To find the equilibrium concentration of HCl, we need to use the given initial concentrations of H2 and Cl2, along with the equilibrium constant (Kc). The equation for the reaction tells us that 1 mole of H2 reacts with 1 mole of Cl2 to form 2 moles of HCl.
First, let's write the expression for the equilibrium constant (Kc):
Kc = [HCl]^2 / ([H2] x [Cl2])
Now, let's substitute the given values into the equation:
Kc = (x)^2 / (0.1840 * 0.1918)
Since the equilibrium concentration of HCl is not given, we can assume it to be 'x'.

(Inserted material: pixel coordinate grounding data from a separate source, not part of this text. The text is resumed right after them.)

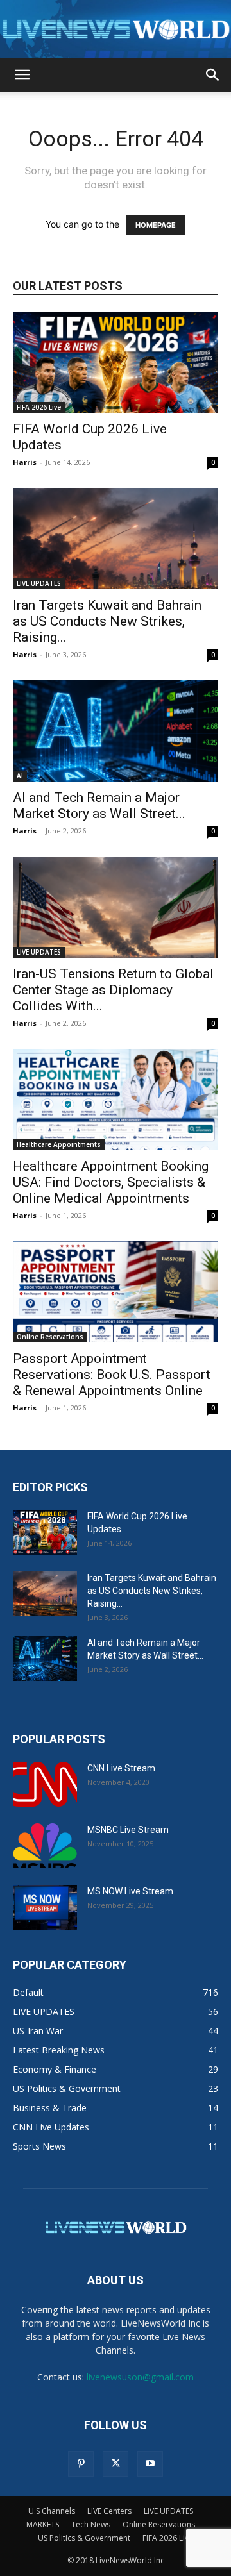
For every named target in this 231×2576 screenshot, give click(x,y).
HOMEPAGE (155, 225)
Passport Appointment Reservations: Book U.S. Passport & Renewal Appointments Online (111, 1374)
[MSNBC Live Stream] (45, 1845)
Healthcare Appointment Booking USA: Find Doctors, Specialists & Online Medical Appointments (111, 1182)
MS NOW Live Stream (130, 1891)
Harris (25, 462)
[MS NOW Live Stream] (45, 1907)
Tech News (90, 2524)
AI (20, 775)
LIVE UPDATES (39, 583)
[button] (21, 75)
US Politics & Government (84, 2537)
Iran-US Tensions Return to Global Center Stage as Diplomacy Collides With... (113, 990)
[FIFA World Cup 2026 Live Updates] (115, 362)
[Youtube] (150, 2464)
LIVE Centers (109, 2510)
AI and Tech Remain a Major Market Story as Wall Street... (99, 805)
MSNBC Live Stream (128, 1830)
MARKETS (42, 2524)
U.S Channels (51, 2510)
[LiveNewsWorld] (115, 29)
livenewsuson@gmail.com (140, 2377)
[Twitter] (115, 2464)
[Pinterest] (81, 2464)
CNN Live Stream (121, 1768)
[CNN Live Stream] (45, 1784)
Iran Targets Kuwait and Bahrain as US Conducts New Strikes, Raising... (107, 621)
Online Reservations (50, 1336)
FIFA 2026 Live (39, 407)
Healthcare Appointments (59, 1144)
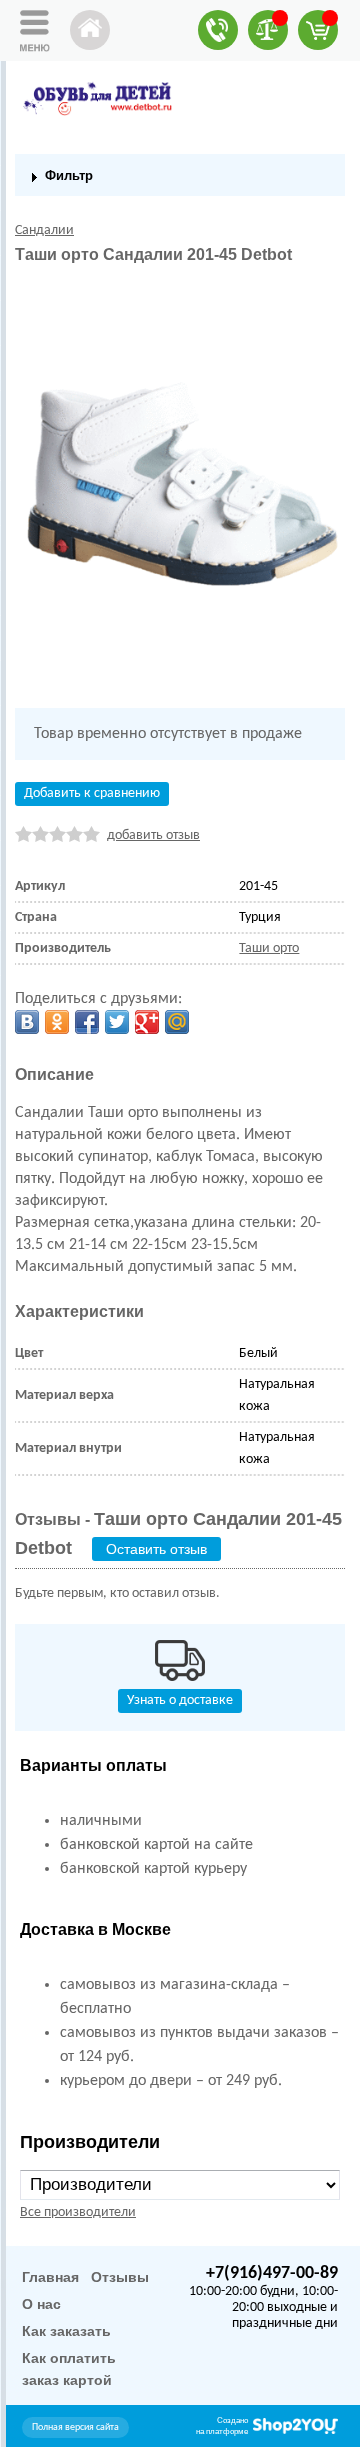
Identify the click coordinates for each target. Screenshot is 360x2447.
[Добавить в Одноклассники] (57, 1022)
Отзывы (120, 2277)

Now, we need to solve for 'x'. Rearranging the equation, we get:
x^2 = Kc * (0.1840 * 0.1918)
x^2 = 2.5 * 10^4 * (0.1840 * 0.1918)
x^2 = 892.03
Taking the square root of both sides, we find:
x = √892.03
x ≈ 29.8 M
Therefore, the equilibrium concentration of HCl would be approximately 29.8 M, not 29.7 M as you calculated.